[Document]:
Shipboard life

By Sven2300, in Rogue Trader

Hi,

I think I very much lack information about shipboard life. And scenarios!

The players are living on a several kilometers long spaceship with thousands of people aboard.

A lot of stuff could be going on right there under their noses:

  • Chaos infiltration: A cult has started in the engine part of the ship.
  • Alien infiltration of the crew. And they are sneaking stuff into the food
  • Mutiny among the marine who feel abused as cannon fodder by the players
  • Radicalism spreading among the tech priests
  • Etc.

I don’t find much material about this.

It is like the ship is just a big, grey engine working towards the player’s needs.

If I am wrong, please point me to books/chapters about this.

If anybody has some homebrewed scenarios, please share them.

In the mean time I intend to dig up my old Babylon 5 stuff and see if I can find any inspiration there.

[Given problem 1]:
Substitute "reactor section" for "engine part" in the shipboard life post, and give the passage again starting with "I think I very" and going on through "of the ship.".
[Given problem 2]:
In the shipboard life post, what does the poster intend to dig up in the meantime to look for inspiration?
[Given problem 3]:
Write the next part of the shipboard life post, picking up after its final sentence.

Target position records
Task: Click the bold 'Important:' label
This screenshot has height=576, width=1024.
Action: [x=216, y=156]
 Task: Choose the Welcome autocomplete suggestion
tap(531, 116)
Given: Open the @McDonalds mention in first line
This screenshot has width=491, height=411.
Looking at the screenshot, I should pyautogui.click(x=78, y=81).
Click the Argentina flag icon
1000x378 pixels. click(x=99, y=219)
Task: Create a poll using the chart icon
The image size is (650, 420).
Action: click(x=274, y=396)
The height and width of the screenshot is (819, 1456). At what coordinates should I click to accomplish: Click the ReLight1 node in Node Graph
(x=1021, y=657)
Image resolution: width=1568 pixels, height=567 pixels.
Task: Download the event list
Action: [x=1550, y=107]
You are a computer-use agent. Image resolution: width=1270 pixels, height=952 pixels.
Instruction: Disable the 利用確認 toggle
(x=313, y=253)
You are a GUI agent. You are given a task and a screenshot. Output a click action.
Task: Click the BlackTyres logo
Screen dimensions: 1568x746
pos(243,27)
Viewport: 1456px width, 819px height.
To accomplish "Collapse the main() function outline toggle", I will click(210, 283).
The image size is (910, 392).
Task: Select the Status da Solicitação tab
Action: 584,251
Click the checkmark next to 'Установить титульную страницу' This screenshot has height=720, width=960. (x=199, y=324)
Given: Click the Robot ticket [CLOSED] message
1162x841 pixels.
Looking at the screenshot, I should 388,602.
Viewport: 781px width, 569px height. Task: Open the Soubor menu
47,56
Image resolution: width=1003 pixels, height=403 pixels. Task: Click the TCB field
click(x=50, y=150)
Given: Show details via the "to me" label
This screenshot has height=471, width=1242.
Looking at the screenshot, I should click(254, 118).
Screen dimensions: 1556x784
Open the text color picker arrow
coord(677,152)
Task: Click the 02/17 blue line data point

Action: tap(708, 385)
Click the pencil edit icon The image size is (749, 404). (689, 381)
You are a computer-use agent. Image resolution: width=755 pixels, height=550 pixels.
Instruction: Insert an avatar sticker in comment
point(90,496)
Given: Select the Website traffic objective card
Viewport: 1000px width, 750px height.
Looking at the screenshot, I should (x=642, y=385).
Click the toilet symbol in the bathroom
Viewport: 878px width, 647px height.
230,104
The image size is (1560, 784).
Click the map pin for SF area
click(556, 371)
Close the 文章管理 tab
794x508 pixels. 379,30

[Task result 1]:
I think I very much lack information about shipboard life. And scenarios!

The players are living on a several kilometers long spaceship with thousands of people aboard.

A lot of stuff could be going on right there under their noses:

  • Chaos infiltration: A cult has started in the reactor section of the ship.

[Task result 2]:
Their old Babylon 5 stuff.

[Task result 3]:
/Sven

Currently I am working on a list of important NPCs inside the ship, so every time someone has to go to the Hangar bays for example, they will get to meet Owen, call-sign "Viking" and his fellow red squadron Fury interceptor pilots and not roll an inquiry test if they need to know something out of the pilots. There is a small bar they did setup there by the pilot sleeping quarters and they will spend most of their free time there gambling and drinking (when they are not outside the ship doing "drills" while its anchored somewhere).

The ship's military commander (an ex IG colonel that replaces the AM for the minutia of day-to-day logistics of keeping care and training thousands and thousands of guardsmen) will often be found in his spare time by the armory or requisitioning Tech Priests help on messing around with guns (his hobby - currently project is to build a hotshot longlas) - also, he is always leaving a trail of cigar smoke whenever he walks by.

Archibald is the ship's navigator, Scion of house Brabazon.
Old and decrepit, tremendously old. Always carrying a decicated avian creature around strapped to his belt.
Will spend long periods of times in his study with 2-3 apprentices. Refining and creating charts.

The lower decks have a bad case of nurgling infestations due to past chaos incursions.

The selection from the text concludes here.